Deacon Thawna is depicted as something of a Renaissance man. A student of old Egyptian and Hellenistic teachings, familiar with arithmetic, astronomy, philosophy, alchemy and physiognomy as well as with the heresies and pagan beliefs the people had not yet completely given up, he had also learned painting and folk medicine from an elderly woman who clung to her pagan beliefs. 

It is the lessons learned from this woman that save Thawna when he is bitten by an asp. As he falls in delirium Thawna invokes the name of Hermes, messenger of the gods and himself the Greek god of forging and invention, together with the name of his teacher whom he says was blessed by the mother of all gods, Isis. 

Thawna's hallucinations serve to show the contradictory belief systems that have contributed to his making, contradictions that are reinforced when he recovers from his hallucination to explain his earlier agnosticism and far from doctrinaire position on carnal pleasure. He is, then, a veritable humanist, at once a man of the Church and a scholar who knows Coptic, Greek and Arabic, science, icon painting and portraiture. 

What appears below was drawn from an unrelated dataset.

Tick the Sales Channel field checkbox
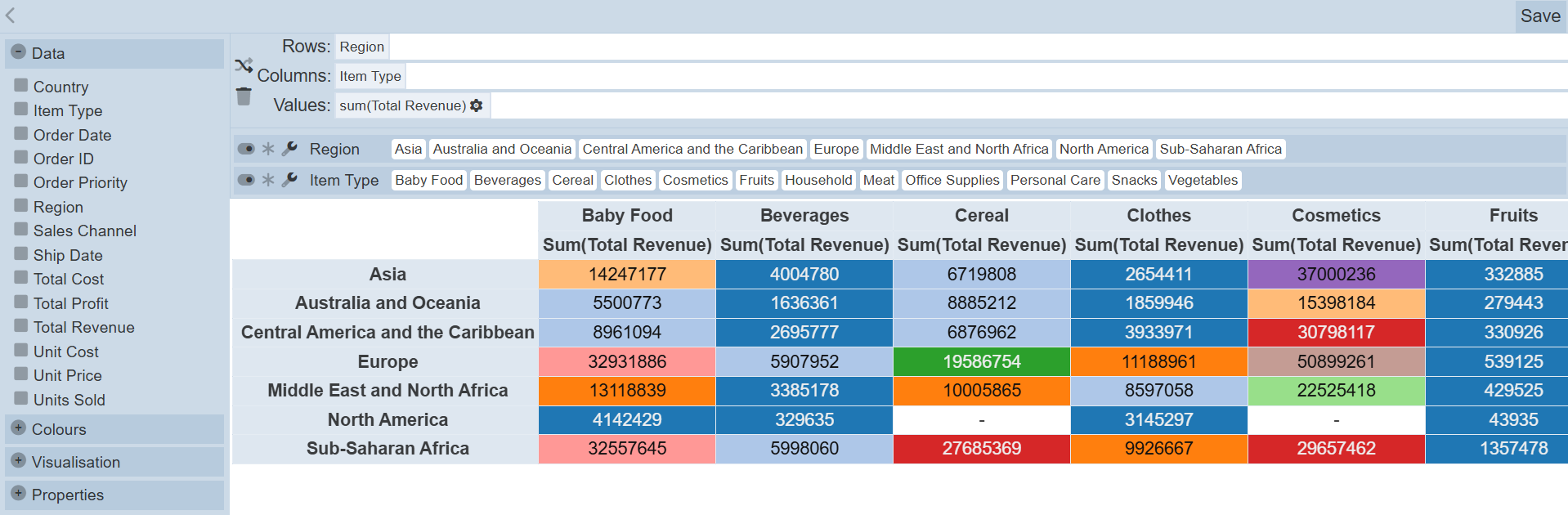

During his long journey with the custodian of the church Thawna is exposed to the destitution of the people and witnesses how some members of Arab tribes have turned into bandits, operating beyond the wali's control, attacking the peasants and threatening to attack the monastery. And as the novel unfolds it becomes patently clear that the peasant revolt will be crushed and all those captured -- men, women or slaves -- will be taken to Baghdad after their villages have been pillaged and burned. The final procession of the captives is watched by a mob which salutes the victor and curses the vanquished. 

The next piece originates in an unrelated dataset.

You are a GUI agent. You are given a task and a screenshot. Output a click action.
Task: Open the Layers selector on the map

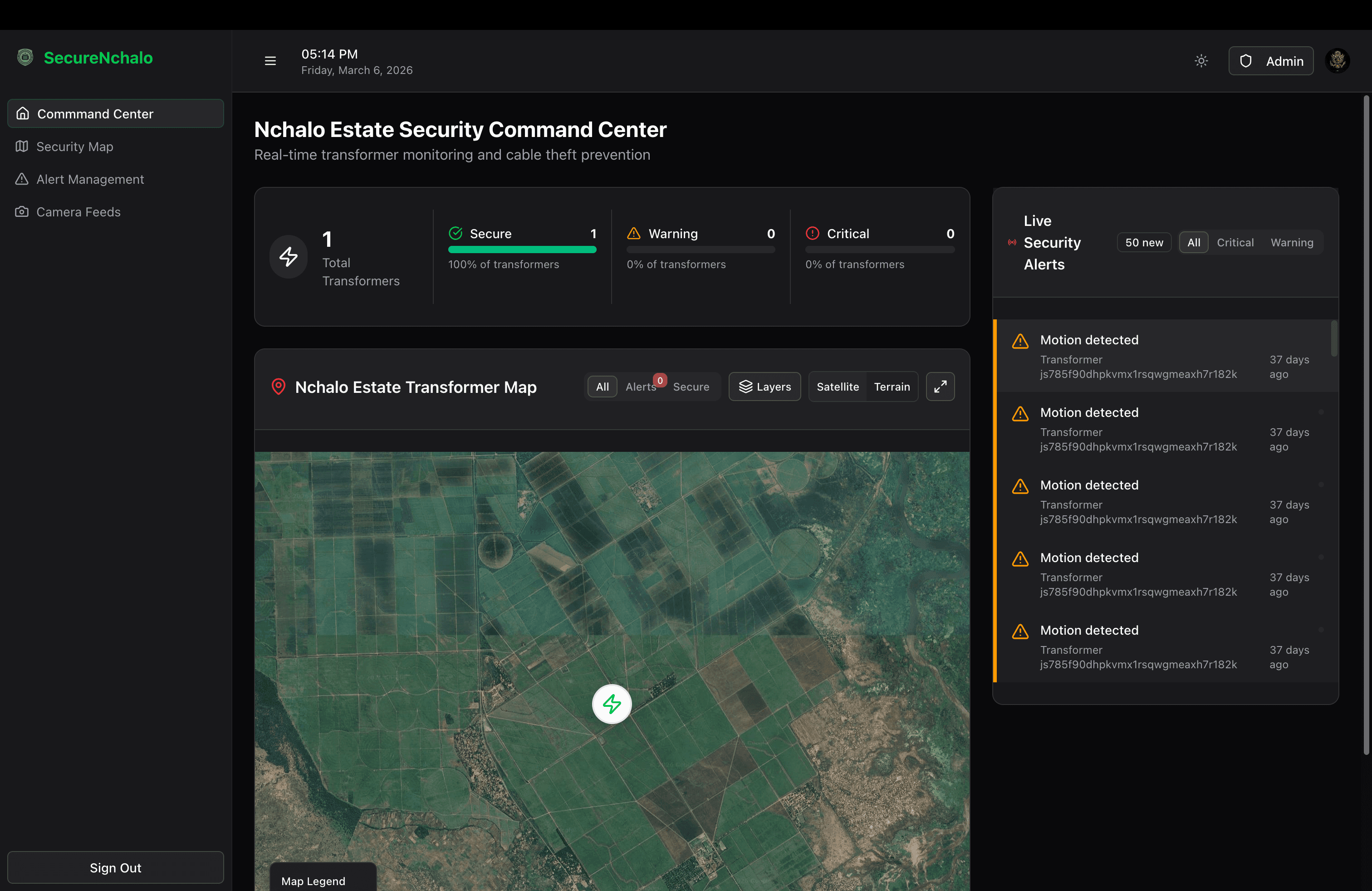tap(764, 387)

The journey has come to an end and deacon and custodian part. Later, in a dream, the deacon appears to the custodian dressed in rags, standing atop a hill in the distance, as if a saint, blessing with his raised hand the custodian who is encircled by fierce animals. It is almost certain that in the second part of this novel -- yet to be written -- we will encounter them again. As for the first part, it ends with the custodian losing his ecclesiastical robe and being enslaved. His last news of Thawna is from a stranger who tells him that he met his travelling companion, still dressed as a priest but insanely raving. 

The novel is both a navigation within the self and an excavation of a history not of the powerful but rather one synonymous with the human condition. Al-Bashmouri delves into the lowest strata, documenting what takes place during a period of crisis in which ordinary people fail to make a common cause. The two protagonists are constantly transforming as a result of their struggle with reality and the self. 

Salwa Bakr obviously intended her novel to appear as a resuscitation of history rather than a historical fiction and has succeeded in presenting a seemingly disinterested testimony. In doing so, though, she has perhaps over-burdened the novel with period details spanning heresies, rites, drugs and even furniture. This said, she has successfully avoided the trap into which many historical novels fall, deftly negotiating the contradiction between the archaeological, museum-like frame and the contemporary psychological prism through which today's readers perceive the world.